Leichte Lösungen sind bei diesem komplexen Thema anscheinend nicht in Sicht. Um wenigstens in Bremen den Menschen schnell beim Deutschlernen zu helfen, haben wir unseren Antrag mit der Bitte um Koordinierung und Ausbau von ehrenamtlich erteiltem Deutschunterricht eingebracht. Unsere Senatorin Frau Stahmann wurde erst vor einigen Tagen im „Weser-Kurier“ mit dem Satz zitiert: „Die Politik ist dafür verantwortlich, die Infrastruktur für freiwilliges Engagement zu gewährleisten und diese Arbeit so gut wie möglich zu unterstützen.“

Es gibt bereits Menschen, die sich dankenswerterweise eigenständig engagieren, aber oft genug fehlt ein Ansprechpartner, der gerade bei den ersten Schritten hilft. Ehrenamtliches Engagement braucht Unterstützung und Strukturen, um zum Beispiel Fragen nach Orten und Räumen zu klären. Angebote sollten miteinander abgestimmt sein. Ehrenamtliche brauchen Beratung und manchmal auch Schulung. Es ist ja nicht verboten, Asylsuchenden und Geduldeten auf Landesebene das Deutschlernen zu ermöglichen. Diese Möglichkeit wird aber in Bremen bis auf ganz wenige Ausnahmen bisher nicht wirklich genutzt. Wenn Sie unserem Antrag zustimmen würden, dann wäre hier doch ein positiver und ganz praktischer Schritt gemacht.

(Beifall bei der CDU)

Vielen Flüchtlingen könnte auf diesem Weg schon weitergeholfen werden. Sie könnten beim Einkaufen hier und dort ein Gespräch führen oder sich auf Ämtern oder im Gespräch mit Lehrern ihrer Kinder verständlich machen. Während auf Bundesebene noch um Lösungen gerungen wird, hätten wir hier schon einmal weitere Möglichkeiten zur Teilhabe geschaffen. Natürlich ist der ehrenamtliche Einsatz oft nicht so perfekt im Ergebnis wie ein zertifiziertes Kursangebot, doch das ist kein Grund, diese Möglichkeit politisch zu ignorieren.

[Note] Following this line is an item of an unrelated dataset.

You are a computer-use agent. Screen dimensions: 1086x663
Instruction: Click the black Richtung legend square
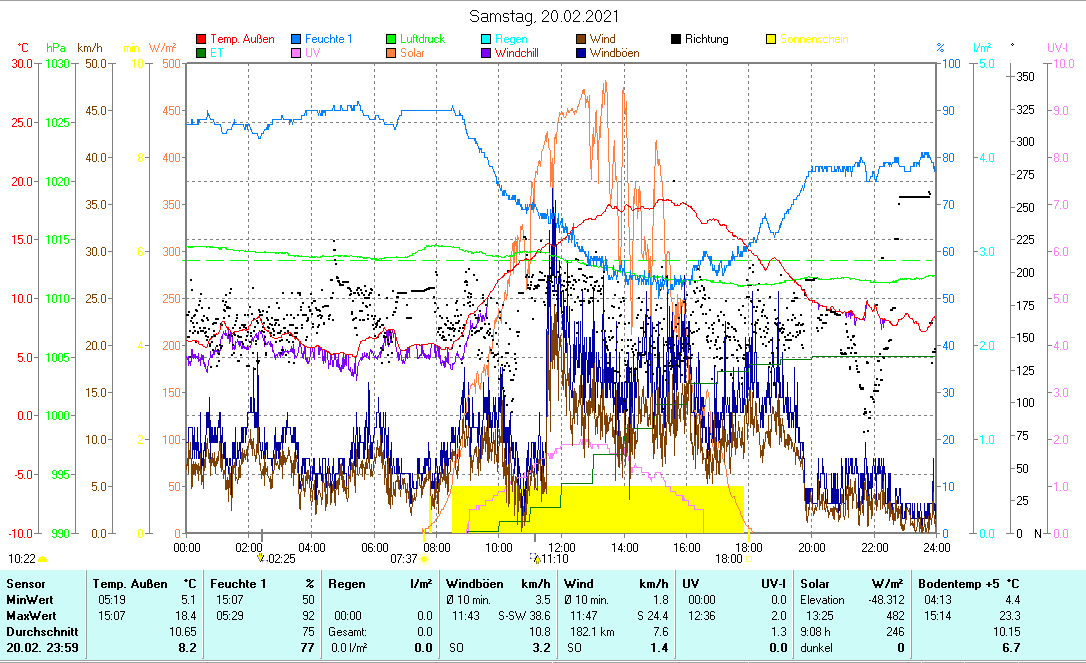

Da wir jedoch eine Teilnahme zumindest für Asylsuchende an den Integrationskursen des Bundes, und das auch noch sozusagen vom ersten Tag an, ablehnen, werden wir Ihrem Antrag nicht zustimmen. Ich wünsche aber trotzdem allen ein schönes Weihnachtsfest und einen guten Rutsch, weil ich jetzt hier vorn quasi die letzte Rednerin bin.

(Beifall bei der CDU)

Als nächster Redner hat das Wort Herr Staatsrat Münch.

Sehr geehrter Herr Präsident, meine Damen und Herren! Es freut mich, dass ich hier das letzte Wort habe und am Ende für den Senat die Weihnachtsgrüße und guten Wünsche überbringen kann.

(Abg. S c h i l d t [SPD]: Geschenke!)

Ich möchte gern zunächst sagen, dass der Senat den zur Abstimmung stehenden Antrag, den Sie, Frau Dr. Mohammadzadeh, vorgestellt haben, gern zur Kenntnis nimmt,

(Beifall beim Bündnis 90/Die Grünen)

denn der Senat ist der Überzeugung, dass Integrationskurse ein Teil der Willkommenskultur sind, die wir an vielen Stellen einrichten müssen, verbessern müssen, noch viel stärker ausstrahlen müssen. Deshalb hat sich der Senat bereits im März im Rahmen der Konferenz der für Integration zuständigen Ministerinnen und Minister der Länder für eine Öffnung der Integrationskurse für Flüchtlinge im laufenden Asylverfahren und Geduldete eingesetzt.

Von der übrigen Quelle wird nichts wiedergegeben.